Work instructions: Please say how many lines below include the word "agent", with nothing beyond the number.

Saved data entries
■ ■ ■ ■

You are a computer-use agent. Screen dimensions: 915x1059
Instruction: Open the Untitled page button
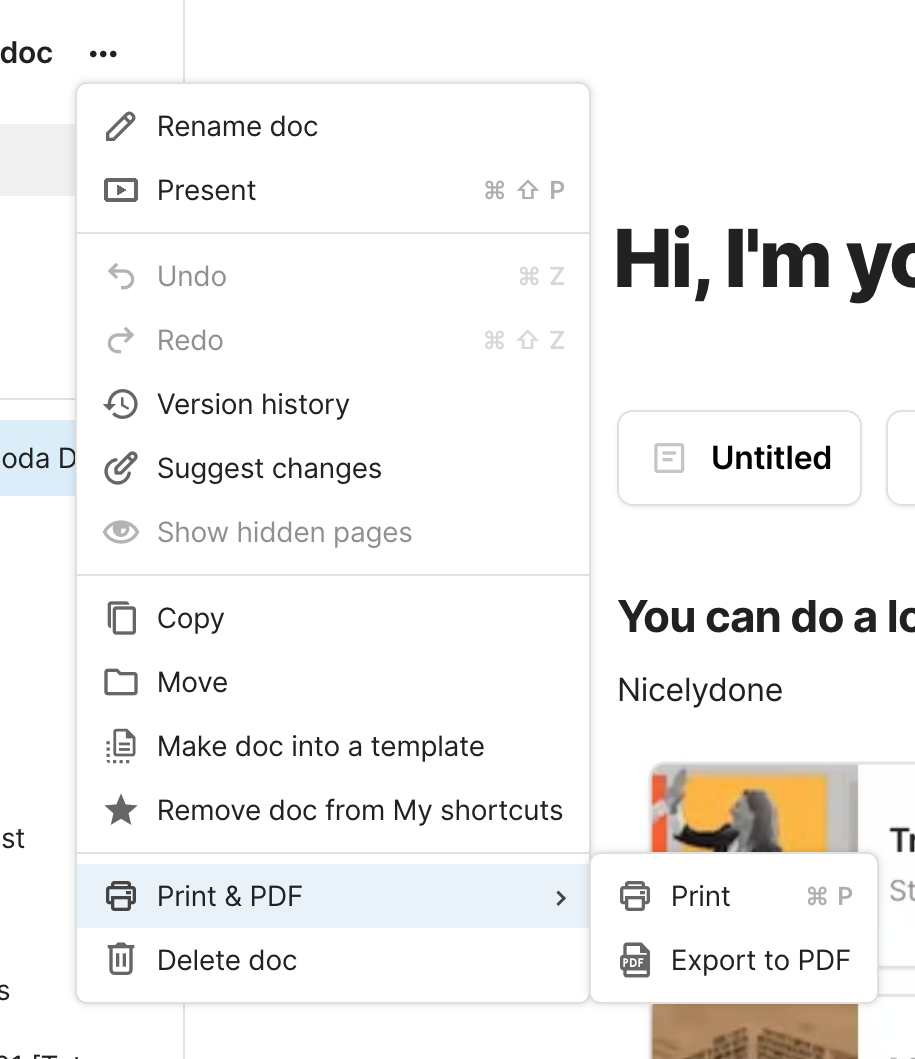[x=739, y=457]
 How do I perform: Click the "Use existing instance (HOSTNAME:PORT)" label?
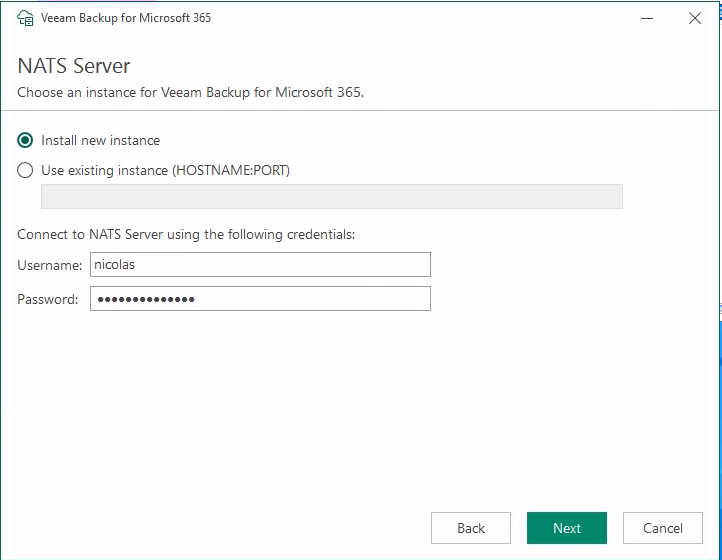coord(165,170)
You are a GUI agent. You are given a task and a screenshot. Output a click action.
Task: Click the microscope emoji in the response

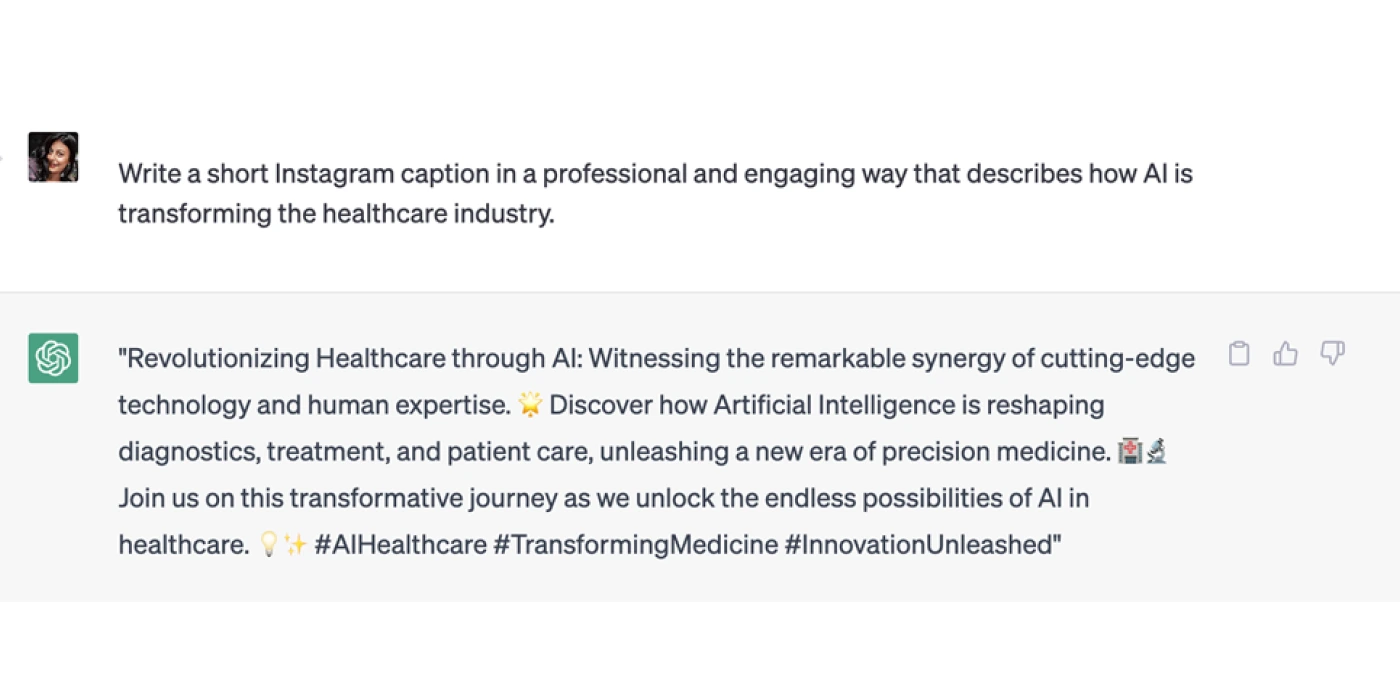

■ ■ ■ ■

Reply: 2